[Excerpts from a dataset]
##############################
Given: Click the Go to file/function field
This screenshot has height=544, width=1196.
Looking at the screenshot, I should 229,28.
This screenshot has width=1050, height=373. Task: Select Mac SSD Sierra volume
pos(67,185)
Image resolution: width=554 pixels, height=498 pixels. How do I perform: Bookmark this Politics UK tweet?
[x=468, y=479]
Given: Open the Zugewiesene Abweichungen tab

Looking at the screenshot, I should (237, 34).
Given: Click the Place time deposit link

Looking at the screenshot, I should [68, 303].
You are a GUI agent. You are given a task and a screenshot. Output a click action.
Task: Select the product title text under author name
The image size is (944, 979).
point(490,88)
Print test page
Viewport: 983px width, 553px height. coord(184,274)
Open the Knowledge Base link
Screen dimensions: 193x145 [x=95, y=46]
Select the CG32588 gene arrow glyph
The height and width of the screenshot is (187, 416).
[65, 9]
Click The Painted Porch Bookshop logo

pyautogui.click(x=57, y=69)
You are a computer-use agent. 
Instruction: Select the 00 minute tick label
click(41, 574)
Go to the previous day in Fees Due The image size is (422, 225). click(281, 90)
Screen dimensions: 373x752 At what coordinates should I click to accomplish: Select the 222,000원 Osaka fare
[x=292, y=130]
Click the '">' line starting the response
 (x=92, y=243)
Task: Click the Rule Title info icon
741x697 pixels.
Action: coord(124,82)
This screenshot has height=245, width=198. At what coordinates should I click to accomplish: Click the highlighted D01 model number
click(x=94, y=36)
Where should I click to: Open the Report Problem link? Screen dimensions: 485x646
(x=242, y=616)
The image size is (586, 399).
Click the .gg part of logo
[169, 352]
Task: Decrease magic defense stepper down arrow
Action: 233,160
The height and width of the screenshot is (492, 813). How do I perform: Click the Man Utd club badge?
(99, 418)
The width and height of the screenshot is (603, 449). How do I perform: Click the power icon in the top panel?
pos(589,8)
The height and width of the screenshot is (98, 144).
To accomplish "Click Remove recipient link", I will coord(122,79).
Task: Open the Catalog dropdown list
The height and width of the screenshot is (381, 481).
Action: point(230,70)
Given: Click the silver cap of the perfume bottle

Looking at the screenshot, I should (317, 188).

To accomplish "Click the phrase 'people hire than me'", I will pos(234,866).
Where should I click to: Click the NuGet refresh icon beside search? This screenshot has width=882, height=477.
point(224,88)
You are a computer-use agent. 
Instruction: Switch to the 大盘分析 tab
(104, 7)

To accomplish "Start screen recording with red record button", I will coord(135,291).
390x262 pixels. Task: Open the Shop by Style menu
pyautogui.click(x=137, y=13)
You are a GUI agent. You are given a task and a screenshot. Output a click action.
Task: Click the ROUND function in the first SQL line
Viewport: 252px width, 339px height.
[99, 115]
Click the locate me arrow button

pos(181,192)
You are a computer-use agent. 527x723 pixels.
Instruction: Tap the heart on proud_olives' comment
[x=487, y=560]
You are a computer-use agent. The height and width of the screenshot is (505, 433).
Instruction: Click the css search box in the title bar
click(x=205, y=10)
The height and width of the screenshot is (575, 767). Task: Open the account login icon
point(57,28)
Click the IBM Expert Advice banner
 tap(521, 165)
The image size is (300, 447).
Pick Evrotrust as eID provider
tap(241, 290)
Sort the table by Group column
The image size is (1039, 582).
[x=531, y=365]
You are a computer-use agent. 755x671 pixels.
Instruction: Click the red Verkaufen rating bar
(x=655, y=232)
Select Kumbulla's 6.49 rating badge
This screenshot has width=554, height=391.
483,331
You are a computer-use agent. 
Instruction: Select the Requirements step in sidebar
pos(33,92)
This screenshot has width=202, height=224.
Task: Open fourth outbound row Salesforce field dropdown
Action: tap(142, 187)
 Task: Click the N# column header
##############################
PROMPT →
Take the entries above and repeat them. Alter nothing.

RESULT →
Given: Click the Go to file/function field
This screenshot has height=544, width=1196.
Looking at the screenshot, I should 229,28.
This screenshot has width=1050, height=373. Task: Select Mac SSD Sierra volume
pos(67,185)
Image resolution: width=554 pixels, height=498 pixels. How do I perform: Bookmark this Politics UK tweet?
[x=468, y=479]
Given: Open the Zugewiesene Abweichungen tab

Looking at the screenshot, I should (237, 34).
Given: Click the Place time deposit link

Looking at the screenshot, I should [68, 303].
You are a GUI agent. You are given a task and a screenshot. Output a click action.
Task: Select the product title text under author name
The image size is (944, 979).
point(490,88)
Print test page
Viewport: 983px width, 553px height. coord(184,274)
Open the Knowledge Base link
Screen dimensions: 193x145 [x=95, y=46]
Select the CG32588 gene arrow glyph
The height and width of the screenshot is (187, 416).
[65, 9]
Click The Painted Porch Bookshop logo

pyautogui.click(x=57, y=69)
You are a computer-use agent. 
Instruction: Select the 00 minute tick label
click(41, 574)
Go to the previous day in Fees Due The image size is (422, 225). click(281, 90)
Screen dimensions: 373x752 At what coordinates should I click to accomplish: Select the 222,000원 Osaka fare
[x=292, y=130]
Click the '">' line starting the response
 (x=92, y=243)
Task: Click the Rule Title info icon
741x697 pixels.
Action: coord(124,82)
This screenshot has height=245, width=198. At what coordinates should I click to accomplish: Click the highlighted D01 model number
click(x=94, y=36)
Where should I click to: Open the Report Problem link? Screen dimensions: 485x646
(x=242, y=616)
The image size is (586, 399).
Click the .gg part of logo
[169, 352]
Task: Decrease magic defense stepper down arrow
Action: 233,160
The height and width of the screenshot is (492, 813). How do I perform: Click the Man Utd club badge?
(99, 418)
The width and height of the screenshot is (603, 449). How do I perform: Click the power icon in the top panel?
pos(589,8)
The height and width of the screenshot is (98, 144).
To accomplish "Click Remove recipient link", I will coord(122,79).
Task: Open the Catalog dropdown list
The height and width of the screenshot is (381, 481).
Action: point(230,70)
Given: Click the silver cap of the perfume bottle

Looking at the screenshot, I should (317, 188).

To accomplish "Click the phrase 'people hire than me'", I will pos(234,866).
Where should I click to: Click the NuGet refresh icon beside search? This screenshot has width=882, height=477.
point(224,88)
You are a computer-use agent. 
Instruction: Switch to the 大盘分析 tab
(104, 7)

To accomplish "Start screen recording with red record button", I will coord(135,291).
390x262 pixels. Task: Open the Shop by Style menu
pyautogui.click(x=137, y=13)
You are a GUI agent. You are given a task and a screenshot. Output a click action.
Task: Click the ROUND function in the first SQL line
Viewport: 252px width, 339px height.
[99, 115]
Click the locate me arrow button

pos(181,192)
You are a computer-use agent. 527x723 pixels.
Instruction: Tap the heart on proud_olives' comment
[x=487, y=560]
You are a computer-use agent. The height and width of the screenshot is (505, 433).
Instruction: Click the css search box in the title bar
click(x=205, y=10)
The height and width of the screenshot is (575, 767). Task: Open the account login icon
point(57,28)
Click the IBM Expert Advice banner
 tap(521, 165)
The image size is (300, 447).
Pick Evrotrust as eID provider
tap(241, 290)
Sort the table by Group column
The image size is (1039, 582).
[x=531, y=365]
You are a computer-use agent. 755x671 pixels.
Instruction: Click the red Verkaufen rating bar
(x=655, y=232)
Select Kumbulla's 6.49 rating badge
This screenshot has width=554, height=391.
483,331
You are a computer-use agent. 
Instruction: Select the Requirements step in sidebar
pos(33,92)
This screenshot has width=202, height=224.
Task: Open fourth outbound row Salesforce field dropdown
Action: tap(142, 187)
 Task: Click the N# column header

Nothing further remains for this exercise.